» **Task to carry out**
In the entries below, find the line with "Select the Pen" and the line with "This screenshot has height=471, width=1000."; give again those lines and every line between them, exactly.

» **Source material**

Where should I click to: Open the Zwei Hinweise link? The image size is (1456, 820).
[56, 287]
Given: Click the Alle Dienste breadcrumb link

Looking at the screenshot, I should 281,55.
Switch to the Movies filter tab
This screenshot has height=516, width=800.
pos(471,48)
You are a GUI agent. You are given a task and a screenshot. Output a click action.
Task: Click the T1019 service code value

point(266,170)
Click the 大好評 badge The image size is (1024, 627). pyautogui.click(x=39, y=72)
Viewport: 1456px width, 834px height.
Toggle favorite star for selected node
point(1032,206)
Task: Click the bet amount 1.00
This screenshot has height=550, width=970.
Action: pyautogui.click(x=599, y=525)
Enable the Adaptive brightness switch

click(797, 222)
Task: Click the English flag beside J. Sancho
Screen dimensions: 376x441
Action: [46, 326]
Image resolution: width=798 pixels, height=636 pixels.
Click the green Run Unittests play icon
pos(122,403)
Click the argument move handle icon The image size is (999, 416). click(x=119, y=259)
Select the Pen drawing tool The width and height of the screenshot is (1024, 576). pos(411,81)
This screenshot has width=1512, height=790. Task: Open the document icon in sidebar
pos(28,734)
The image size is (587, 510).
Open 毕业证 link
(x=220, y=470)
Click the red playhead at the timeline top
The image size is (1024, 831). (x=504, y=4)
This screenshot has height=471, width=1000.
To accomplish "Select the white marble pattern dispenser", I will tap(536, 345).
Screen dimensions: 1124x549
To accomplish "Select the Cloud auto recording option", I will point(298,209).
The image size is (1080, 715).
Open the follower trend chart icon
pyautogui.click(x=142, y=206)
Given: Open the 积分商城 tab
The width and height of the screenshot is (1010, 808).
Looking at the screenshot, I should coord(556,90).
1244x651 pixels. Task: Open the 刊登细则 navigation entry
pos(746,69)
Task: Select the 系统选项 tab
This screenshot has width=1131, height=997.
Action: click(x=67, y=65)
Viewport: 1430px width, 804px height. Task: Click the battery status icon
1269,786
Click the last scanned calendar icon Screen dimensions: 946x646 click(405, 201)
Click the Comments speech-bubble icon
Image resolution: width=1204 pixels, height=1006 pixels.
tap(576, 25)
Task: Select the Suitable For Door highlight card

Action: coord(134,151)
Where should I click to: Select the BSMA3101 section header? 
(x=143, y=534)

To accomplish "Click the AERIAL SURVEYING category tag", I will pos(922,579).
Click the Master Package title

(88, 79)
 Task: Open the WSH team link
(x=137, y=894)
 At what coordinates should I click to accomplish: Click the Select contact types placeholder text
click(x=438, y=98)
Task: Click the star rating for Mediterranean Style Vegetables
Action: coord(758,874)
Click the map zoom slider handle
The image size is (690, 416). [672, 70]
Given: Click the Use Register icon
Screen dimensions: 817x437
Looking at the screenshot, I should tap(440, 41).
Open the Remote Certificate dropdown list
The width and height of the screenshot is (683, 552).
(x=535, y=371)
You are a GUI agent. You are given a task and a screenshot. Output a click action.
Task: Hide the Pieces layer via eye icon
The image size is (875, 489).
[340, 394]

» **Reply**
Select the Pen drawing tool The width and height of the screenshot is (1024, 576). pos(411,81)
This screenshot has width=1512, height=790. Task: Open the document icon in sidebar
pos(28,734)
The image size is (587, 510).
Open 毕业证 link
(x=220, y=470)
Click the red playhead at the timeline top
The image size is (1024, 831). (x=504, y=4)
This screenshot has height=471, width=1000.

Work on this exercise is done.